• _Available records_:
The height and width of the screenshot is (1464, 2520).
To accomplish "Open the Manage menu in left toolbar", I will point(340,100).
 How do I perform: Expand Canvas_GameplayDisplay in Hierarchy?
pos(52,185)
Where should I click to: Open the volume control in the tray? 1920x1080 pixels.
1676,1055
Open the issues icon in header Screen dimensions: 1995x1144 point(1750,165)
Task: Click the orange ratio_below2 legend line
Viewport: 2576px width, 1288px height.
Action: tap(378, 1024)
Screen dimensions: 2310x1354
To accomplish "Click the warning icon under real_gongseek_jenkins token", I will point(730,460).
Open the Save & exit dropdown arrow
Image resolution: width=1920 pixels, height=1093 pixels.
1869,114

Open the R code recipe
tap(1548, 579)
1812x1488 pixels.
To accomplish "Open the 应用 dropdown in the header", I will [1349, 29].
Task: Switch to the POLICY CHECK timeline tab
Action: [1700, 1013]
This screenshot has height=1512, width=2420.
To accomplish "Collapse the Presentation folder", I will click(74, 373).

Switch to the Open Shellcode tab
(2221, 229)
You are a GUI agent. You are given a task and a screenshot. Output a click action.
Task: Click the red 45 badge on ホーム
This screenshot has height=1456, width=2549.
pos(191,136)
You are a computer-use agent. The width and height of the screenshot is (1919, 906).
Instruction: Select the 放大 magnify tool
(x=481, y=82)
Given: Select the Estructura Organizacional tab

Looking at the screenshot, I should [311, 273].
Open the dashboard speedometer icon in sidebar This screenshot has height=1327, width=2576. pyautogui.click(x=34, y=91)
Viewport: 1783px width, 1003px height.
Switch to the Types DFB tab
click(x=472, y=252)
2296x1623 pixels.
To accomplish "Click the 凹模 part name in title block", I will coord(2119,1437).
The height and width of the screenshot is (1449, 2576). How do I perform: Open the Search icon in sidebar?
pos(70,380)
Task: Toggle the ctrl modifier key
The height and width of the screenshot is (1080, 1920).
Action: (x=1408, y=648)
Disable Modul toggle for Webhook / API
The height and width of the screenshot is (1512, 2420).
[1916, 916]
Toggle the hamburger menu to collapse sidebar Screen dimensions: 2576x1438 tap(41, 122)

• _Required action_: Please go through the material and return each line where the word "agent" appears.

• _Solution for this task_:
You are a GUI agent. You are given a task and a screenshot. Output a click action.
You are a computer-use agent. The width and height of the screenshot is (1919, 906).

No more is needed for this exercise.